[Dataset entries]
================

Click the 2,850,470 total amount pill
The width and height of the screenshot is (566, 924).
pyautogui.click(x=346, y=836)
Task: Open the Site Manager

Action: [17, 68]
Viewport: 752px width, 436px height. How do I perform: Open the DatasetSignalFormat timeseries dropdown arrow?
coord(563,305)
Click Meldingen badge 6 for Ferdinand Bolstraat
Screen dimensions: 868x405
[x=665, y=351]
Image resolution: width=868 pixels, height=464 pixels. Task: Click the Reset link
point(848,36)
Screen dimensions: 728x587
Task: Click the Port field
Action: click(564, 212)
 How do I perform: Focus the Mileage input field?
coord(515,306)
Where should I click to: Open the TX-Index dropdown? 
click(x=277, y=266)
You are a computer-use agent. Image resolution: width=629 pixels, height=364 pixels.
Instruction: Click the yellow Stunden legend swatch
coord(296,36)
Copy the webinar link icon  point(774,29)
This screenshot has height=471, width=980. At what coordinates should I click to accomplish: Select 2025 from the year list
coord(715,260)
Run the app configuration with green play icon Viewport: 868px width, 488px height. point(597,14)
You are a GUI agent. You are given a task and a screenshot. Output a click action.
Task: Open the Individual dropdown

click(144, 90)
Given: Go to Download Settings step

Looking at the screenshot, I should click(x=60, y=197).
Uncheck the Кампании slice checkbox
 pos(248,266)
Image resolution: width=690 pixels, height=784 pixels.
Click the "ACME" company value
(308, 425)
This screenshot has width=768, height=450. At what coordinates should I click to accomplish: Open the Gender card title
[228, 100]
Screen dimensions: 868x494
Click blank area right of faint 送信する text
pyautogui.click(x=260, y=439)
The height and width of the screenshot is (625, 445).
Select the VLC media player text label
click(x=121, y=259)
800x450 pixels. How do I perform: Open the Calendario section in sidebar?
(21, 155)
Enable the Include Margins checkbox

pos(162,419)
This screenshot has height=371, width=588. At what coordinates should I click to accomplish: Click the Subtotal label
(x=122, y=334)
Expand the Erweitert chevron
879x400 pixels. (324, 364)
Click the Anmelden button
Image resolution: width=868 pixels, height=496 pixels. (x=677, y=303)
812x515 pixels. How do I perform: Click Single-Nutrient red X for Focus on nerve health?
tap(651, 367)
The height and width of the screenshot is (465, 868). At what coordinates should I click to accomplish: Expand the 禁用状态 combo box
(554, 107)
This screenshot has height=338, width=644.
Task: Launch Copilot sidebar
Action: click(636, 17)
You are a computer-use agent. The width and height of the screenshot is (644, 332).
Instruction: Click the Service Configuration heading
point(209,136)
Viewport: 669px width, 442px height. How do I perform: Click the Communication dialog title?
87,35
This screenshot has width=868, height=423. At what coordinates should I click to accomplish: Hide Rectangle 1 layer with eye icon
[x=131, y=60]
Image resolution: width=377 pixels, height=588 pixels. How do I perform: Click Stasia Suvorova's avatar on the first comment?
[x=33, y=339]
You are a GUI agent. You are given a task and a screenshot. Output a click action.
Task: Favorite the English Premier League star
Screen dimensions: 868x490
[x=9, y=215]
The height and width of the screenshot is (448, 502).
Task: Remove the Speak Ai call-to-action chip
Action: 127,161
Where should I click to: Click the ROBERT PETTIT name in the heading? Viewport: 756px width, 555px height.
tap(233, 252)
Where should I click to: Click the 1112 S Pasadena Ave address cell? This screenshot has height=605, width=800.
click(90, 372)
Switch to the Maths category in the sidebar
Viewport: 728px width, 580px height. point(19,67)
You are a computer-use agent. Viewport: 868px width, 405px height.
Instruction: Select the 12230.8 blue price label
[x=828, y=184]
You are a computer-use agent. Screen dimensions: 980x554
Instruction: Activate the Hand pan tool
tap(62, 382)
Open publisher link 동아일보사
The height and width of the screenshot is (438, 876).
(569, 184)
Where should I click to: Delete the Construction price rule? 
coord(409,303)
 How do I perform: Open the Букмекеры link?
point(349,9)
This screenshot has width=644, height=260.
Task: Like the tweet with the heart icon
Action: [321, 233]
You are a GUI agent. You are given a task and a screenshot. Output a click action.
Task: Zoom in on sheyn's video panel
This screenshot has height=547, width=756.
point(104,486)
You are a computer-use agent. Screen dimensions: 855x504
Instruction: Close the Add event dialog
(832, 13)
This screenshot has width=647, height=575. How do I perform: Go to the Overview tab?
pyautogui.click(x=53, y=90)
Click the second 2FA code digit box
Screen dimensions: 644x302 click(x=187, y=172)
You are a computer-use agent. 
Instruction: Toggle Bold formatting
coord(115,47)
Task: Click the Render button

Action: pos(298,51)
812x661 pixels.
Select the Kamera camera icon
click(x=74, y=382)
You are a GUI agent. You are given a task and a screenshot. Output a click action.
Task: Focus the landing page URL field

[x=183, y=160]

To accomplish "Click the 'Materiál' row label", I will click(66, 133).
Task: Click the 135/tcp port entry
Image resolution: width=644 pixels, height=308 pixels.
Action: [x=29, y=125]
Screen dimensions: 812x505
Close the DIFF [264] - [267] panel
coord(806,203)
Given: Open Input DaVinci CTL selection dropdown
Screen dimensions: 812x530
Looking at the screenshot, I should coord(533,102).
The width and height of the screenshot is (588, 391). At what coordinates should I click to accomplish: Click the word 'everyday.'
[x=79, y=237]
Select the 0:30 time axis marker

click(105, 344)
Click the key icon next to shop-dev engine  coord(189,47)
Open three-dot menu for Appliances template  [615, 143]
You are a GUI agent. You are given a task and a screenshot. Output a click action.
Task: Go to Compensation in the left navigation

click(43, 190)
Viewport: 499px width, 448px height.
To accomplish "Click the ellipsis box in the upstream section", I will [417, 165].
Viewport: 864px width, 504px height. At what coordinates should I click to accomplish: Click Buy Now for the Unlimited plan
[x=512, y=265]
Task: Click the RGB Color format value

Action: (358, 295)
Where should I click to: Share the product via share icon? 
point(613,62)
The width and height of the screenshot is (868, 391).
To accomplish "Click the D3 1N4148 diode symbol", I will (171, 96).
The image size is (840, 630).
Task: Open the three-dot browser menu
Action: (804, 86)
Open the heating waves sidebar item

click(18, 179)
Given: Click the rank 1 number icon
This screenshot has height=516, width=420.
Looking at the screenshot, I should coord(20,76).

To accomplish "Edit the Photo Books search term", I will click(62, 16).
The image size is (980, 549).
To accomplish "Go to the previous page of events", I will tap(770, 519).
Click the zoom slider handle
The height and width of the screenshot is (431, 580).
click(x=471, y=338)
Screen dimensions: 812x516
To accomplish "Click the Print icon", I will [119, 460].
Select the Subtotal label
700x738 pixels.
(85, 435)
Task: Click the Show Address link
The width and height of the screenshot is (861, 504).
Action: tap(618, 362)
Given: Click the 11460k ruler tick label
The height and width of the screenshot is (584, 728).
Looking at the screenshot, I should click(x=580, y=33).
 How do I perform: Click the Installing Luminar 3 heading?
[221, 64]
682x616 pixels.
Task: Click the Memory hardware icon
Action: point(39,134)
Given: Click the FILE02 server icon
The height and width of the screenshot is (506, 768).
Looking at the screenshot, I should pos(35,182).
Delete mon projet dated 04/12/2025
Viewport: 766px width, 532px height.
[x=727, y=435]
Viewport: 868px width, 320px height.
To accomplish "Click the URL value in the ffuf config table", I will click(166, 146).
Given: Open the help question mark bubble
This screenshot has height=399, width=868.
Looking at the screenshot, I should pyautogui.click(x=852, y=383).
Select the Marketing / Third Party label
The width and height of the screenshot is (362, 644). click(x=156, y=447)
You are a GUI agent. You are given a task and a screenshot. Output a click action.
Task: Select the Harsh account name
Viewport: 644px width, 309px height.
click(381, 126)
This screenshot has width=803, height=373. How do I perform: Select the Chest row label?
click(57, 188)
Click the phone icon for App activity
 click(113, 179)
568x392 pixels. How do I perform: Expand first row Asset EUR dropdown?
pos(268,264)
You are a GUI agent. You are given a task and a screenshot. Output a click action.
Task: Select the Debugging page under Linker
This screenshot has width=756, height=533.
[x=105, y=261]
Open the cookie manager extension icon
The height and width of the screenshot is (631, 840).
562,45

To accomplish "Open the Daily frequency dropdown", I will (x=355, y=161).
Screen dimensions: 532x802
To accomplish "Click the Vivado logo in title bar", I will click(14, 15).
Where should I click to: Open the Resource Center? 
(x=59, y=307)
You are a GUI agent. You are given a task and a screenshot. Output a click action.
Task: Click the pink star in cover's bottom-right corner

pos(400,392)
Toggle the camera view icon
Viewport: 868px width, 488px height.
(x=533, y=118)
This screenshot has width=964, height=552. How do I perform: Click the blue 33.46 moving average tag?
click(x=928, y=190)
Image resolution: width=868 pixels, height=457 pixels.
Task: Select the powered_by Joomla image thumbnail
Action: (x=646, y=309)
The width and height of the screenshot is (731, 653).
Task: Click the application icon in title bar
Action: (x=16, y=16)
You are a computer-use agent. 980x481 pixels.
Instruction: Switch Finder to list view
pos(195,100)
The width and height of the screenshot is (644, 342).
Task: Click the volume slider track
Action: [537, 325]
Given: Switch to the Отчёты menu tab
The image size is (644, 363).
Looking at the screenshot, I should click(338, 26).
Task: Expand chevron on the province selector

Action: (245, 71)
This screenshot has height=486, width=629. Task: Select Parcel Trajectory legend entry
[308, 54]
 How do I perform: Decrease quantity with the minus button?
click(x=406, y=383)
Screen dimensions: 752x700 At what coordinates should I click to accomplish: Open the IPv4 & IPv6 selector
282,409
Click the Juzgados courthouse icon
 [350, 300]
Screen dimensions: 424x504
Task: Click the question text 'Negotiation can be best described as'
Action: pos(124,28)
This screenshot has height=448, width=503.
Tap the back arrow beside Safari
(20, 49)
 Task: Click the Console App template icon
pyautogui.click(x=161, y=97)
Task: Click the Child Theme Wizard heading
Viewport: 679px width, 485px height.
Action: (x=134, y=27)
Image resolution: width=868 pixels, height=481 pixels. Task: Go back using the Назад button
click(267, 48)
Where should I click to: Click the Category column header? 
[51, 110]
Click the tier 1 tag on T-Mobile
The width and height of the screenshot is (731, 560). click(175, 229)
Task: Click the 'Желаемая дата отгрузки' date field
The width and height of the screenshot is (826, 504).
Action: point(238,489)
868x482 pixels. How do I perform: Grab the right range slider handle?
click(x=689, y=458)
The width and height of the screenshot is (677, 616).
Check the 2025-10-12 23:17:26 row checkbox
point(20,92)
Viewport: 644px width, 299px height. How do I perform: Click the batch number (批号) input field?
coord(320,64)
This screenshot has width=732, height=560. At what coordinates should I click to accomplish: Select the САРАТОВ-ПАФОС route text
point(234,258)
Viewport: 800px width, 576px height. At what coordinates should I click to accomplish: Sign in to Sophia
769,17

================

* _TASK INSTRUCTIONS_: All lines carrying the word "computer" must be copied from the data above.

* _OUTPUT OF THE TASK_:
You are a computer-use agent. Image resolution: width=629 pixels, height=364 pixels.
You are a computer-use agent. The width and height of the screenshot is (644, 332).
You are a computer-use agent. Viewport: 868px width, 405px height.
You are a computer-use agent. Screen dimensions: 980x554
You are a computer-use agent. Screen dimensions: 855x504
You are a computer-use agent. 
You are a computer-use agent. 980x481 pixels.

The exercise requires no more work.